Practice Management Alert

Weak Contract Negotiations Equal Weak Profits:

Sharpen Both With 12 Tips

Hint: Establish a timeline for contract completion - and stick to it

Insurance carriers may be declaring victory if you don't take a magnifying glass to your contracts - and know what to look for - before signing.
 
"Contract verbiage is just as negotiable as reimbursement," says Donna Joseph, practice manager for Mercy MedCare - Mercy Health Partners at Mercy Hospital in Scranton, Pa. Whether you're dealing with PPOs, HMOs or other private payers, you can take control at the bargaining table even without extensive experience in contract negotiations. All you need are these 12 expert tips to put you in the know:
 
1. Be proactive. "Adopt a 'you need us' attitude from the get-go," Joseph says. The worst thing you can do is feel intimidated or bullied by a payer.
 
2. Never accept a boilerplate contract. When payers send you an initial contract, they are offering the absolutely no-frills deal - something you should never settle on before some bargaining, Joseph says.

3. Establish a timeline "for completing the contract negotiation," says Rosemary Broderick, FACHE, chief corporate executive of Advanced Imaging Specialists in Dunmore, Pa. "You want a good, constructive and productive process and an ability to close the loop with a reasonable timeline," she says. "If you can't reach agreement, move on."

4. Make sure the contract is with the right party. For example, if you are a group practice with many physicians, make sure the payer identifies the group as the provider, not an individual physician, says Wayne J. Miller,
attorney with Compliance Law Group in Los Angeles.

5. Obtain a specialty-specific fee schedule from the payer whenever possible, Joseph says.
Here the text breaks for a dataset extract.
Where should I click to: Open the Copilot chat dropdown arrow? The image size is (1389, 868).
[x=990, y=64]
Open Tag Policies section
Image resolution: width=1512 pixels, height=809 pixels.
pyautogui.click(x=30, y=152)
Most contracts will attach a generic fee schedule, but this may not provide the valuable information you need on your most frequently reported codes.

6. Know fair and reasonable reimbursement amounts for your specialty codes. "Maintaining a reimbursement grid for all payers" can help you determine these amounts, Joseph says. Then, if a payer offers you a fee schedule with fees that fall below what you receive from other payers, use your reimbursement grid as a bargaining tool.
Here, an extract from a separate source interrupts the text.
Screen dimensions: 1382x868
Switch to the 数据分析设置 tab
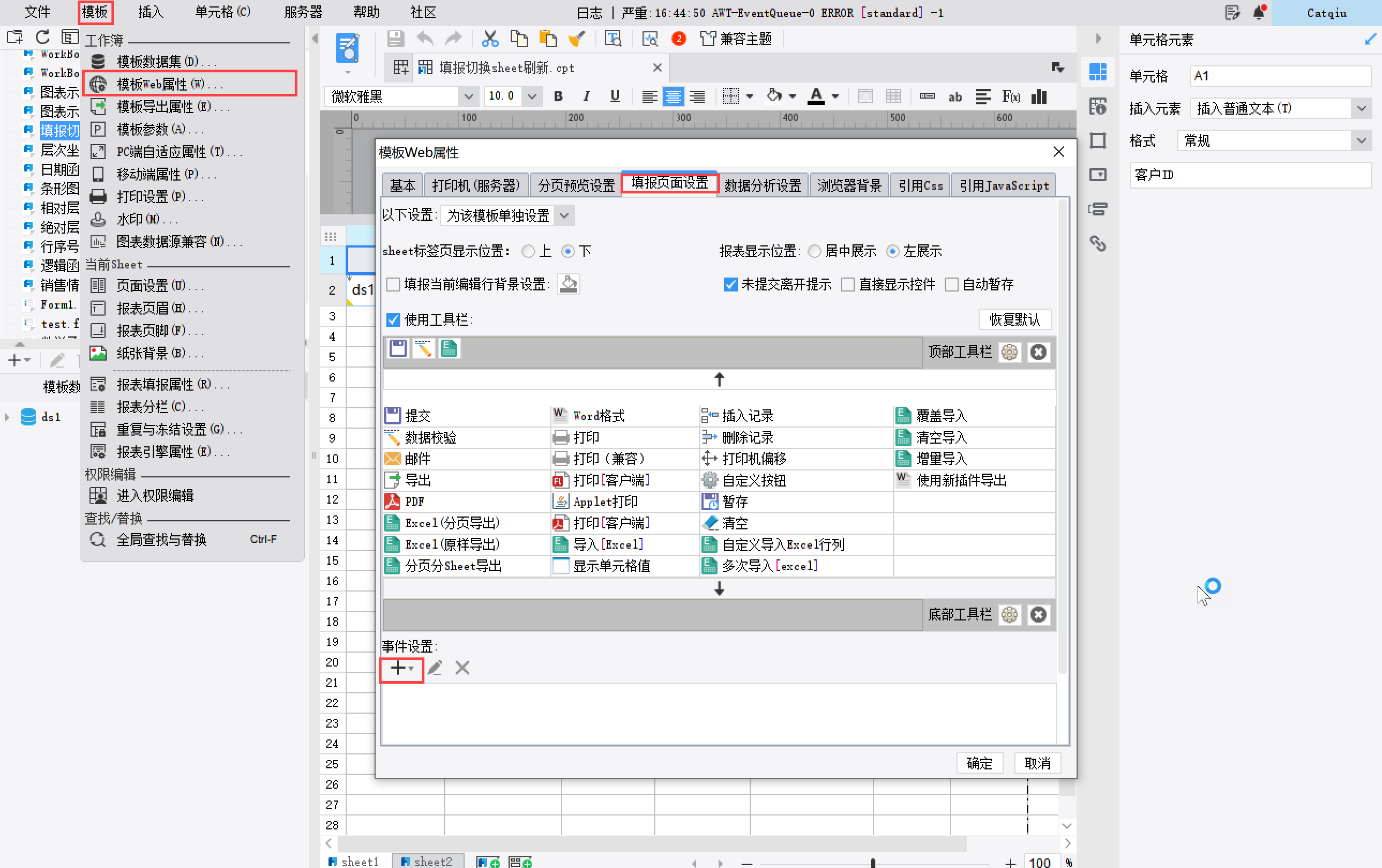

7. Seek clear payment provisions regarding requirements for submitting a clean claim and the timely filing deadline for payment, Miller says. The contract should also be clear about what items you can bill the patient at usual and customary rates - such as noncovered services, denied services, and services found not medically necessary, he adds.

8. Obtain pre-auth and pre-cert requirements. These requirements should be specified in your contract, "not referenced in a document that you don't receive," Miller says. And "if there are other payment procedures in a provider manual, make sure you look at the manual before signing the agreement."

9. Inquire about the payer's market share. "If a plan has greater than 60 percent market share," you must recognize you will have little leveraging power to negotiate better rates and other provisions - "unless supply and demand and/or geography favors your specialty," Joseph says. But if a carrier's reach is very limited within your region, taking the time and effort to contract may not be worthwhile.

10. Watch for silent partners when dealing with a PPO. A silent partner, or silent PPO, occurs when a managed- care organization "sells" or "rents" its PPO provider network to another entity - such as a smaller PPO - so this new third party can take advantage of the discounts the original PPO negotiated with your providers.
"You don't want the PPO offering price discounts to other PPOs unbeknownst to you," Broderick says. To prevent this practice, you should ask the PPO "to disclose information on its relationships with other PPOs and networks," she notes. Also, make sure your PPO contracts do not contain an "all-payer" clause that will allow a PPO to rent or lease its physician network to noncontracted entities.

11. Beware "assignments" when dealing with PPOs. If a PPO plan can make assignments, it means your contract gives the company the legal right to transfer the contract to another entity, such as a PPO, without your permission, Broderick says. For example, if you allow assignment, you can't stop your PPO from selling out to another plan or merging with another PPO. That means you risk unprepared involvement with an unfavorable PPO.   
To avoid such developments, you should always strive for a contract that states, "No assignments allowed without your written permission," Broderick says.

12. Ensure there is a definitive term to your contract and, if you wish, "provisions for automatic extensions," Miller says. Your post-termination obligations should include a    provision that the carrier will pay usual and customary rates rather than contract rates, he says.